[Stored data entries]

__________________________________________________

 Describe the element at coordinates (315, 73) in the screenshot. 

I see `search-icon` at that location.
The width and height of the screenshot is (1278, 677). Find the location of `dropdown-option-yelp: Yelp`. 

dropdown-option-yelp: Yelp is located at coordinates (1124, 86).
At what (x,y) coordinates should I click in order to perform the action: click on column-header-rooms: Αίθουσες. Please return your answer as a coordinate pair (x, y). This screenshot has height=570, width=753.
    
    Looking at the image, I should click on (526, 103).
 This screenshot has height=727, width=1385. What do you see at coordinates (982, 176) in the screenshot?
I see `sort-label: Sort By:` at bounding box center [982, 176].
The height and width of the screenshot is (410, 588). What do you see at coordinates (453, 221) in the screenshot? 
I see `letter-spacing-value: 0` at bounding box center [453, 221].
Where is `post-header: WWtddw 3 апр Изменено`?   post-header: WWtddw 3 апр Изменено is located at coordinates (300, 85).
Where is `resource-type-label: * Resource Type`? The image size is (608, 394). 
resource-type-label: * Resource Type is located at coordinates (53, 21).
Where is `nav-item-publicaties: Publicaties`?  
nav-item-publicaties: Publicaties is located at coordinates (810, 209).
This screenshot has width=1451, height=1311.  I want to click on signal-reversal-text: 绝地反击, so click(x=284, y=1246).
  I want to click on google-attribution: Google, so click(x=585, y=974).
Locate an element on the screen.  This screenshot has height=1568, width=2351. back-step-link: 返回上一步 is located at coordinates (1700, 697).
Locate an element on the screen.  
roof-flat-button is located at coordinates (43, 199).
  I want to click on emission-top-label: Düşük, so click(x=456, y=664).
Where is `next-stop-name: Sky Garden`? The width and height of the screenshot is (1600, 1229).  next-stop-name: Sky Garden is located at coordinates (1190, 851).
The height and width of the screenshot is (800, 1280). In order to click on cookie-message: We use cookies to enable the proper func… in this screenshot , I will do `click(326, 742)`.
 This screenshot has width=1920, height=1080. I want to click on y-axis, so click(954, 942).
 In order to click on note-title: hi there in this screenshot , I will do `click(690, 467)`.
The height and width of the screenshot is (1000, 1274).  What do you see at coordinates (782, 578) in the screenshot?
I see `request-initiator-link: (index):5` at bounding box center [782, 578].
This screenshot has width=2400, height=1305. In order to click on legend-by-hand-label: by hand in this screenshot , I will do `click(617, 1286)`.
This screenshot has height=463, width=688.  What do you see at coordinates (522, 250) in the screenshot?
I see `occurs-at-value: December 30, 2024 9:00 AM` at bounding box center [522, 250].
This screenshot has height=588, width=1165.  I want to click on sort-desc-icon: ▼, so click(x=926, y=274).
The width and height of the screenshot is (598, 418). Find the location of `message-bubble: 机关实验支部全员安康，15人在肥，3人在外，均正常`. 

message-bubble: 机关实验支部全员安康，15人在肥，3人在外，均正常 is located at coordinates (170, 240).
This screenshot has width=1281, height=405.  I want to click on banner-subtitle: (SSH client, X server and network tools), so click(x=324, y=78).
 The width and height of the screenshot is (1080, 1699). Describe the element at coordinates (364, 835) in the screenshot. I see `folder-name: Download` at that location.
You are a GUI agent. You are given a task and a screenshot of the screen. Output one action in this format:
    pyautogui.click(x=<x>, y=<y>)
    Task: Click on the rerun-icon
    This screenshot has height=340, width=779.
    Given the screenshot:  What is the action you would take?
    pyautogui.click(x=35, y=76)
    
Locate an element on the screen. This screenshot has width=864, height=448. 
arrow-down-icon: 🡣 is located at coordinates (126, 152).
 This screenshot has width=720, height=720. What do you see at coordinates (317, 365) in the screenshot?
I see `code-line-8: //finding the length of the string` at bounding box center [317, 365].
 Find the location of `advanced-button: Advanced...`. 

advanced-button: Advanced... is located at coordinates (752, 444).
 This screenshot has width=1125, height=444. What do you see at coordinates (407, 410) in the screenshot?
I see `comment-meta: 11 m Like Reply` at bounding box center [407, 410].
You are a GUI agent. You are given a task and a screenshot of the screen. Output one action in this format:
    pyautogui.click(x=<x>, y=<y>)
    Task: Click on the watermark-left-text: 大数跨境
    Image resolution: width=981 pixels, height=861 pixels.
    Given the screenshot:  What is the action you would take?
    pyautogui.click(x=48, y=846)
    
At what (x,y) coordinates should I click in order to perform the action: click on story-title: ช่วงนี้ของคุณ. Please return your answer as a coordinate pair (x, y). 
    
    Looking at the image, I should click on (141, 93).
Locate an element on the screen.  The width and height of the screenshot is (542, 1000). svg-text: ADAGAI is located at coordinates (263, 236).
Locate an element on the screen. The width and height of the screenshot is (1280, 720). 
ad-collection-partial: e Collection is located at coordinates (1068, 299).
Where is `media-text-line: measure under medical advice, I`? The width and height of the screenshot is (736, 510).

__________________________________________________

▶ [Your objective]:
Copy out, without any changes, everything from the line containing "Locate an element on the screen. The" down to the final line.

▶ [Output of the task]:
Locate an element on the screen. The width and height of the screenshot is (1280, 720). 
ad-collection-partial: e Collection is located at coordinates (1068, 299).
Where is `media-text-line: measure under medical advice, I`? The width and height of the screenshot is (736, 510).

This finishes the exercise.